EPA Proposes Updates to Toxic Substances Control Act Review Process, Including Removal of PFAS Exemptions

On Tuesday, May 16, 2023, the U.S. Environmental Protection Agency (EPA) released a prepublication version of a proposed rule instituting reforms to EPA’s regulations implementing the Toxic Substances Control Act (TSCA). EPA maintains a TSCA Chemical Substance Inventory, which lists all chemical substances known to be in commerce in the United States. Under TSCA, manufacturers and importers must submit a premanufacture notice for a new chemical substance unless an exemption applies (e.g., research and development). EPA must complete its risk determination for the new chemical substance before manufacture or import may commence. The proposed rule now makes clear that EPA must complete its risk determination on 100% of new chemical substances or approve an exemption notice before the associated product can enter the market, which aligns with amendments to TSCA made in 2016.

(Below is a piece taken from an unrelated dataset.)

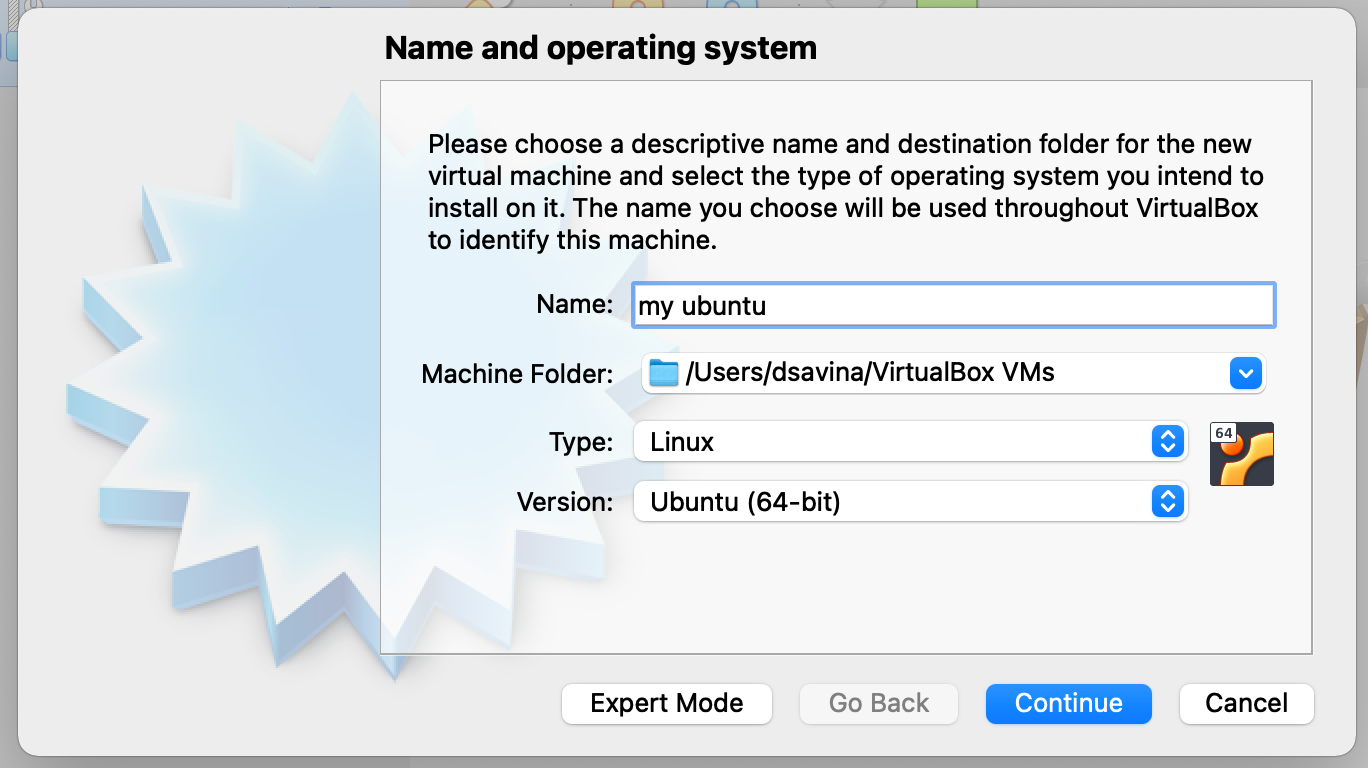Viewport: 1368px width, 768px height.
Task: Click the Machine Folder label
Action: (517, 373)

The proposed rule also removes existing exemptions from EPA’s full review process for new per- and polyfluoroalkyl substances (PFAS), categorically prohibiting PFAS manufacturers from relying on the low-volume exemption or the low release and exposure exemption. Removing PFAS from those two exemptions follows EPA’s goals set forth in its 2021-2024 PFAS Strategic Roadmap issued on October 18, 2021. In addition to EPA’s push to increase PFAS-related manufacturing restrictions, California’s passage of Assembly Bill 2771 last year bans the sale of any cosmetic product that contains intentionally added PFAS starting on January 1, 2025.

Finally, the proposed rule adds efficiencies to EPA’s new chemical review process to , most notably, allow EPA to declare premanufacture notices incomplete and restart the review period rather than allowing manufacturers to amend notices submitted with errors or incomplete information known or reasonably ascertainable at the time of initial submission. EPA intends for these efficiencies to promote more complete submissions and reduce the need to redo all or part of its risk assessment; however, it remains to be seen whether EPA’s approach will result in frequent rejections of minor errors and omissions that would otherwise be most efficient to correct without restarting the review period.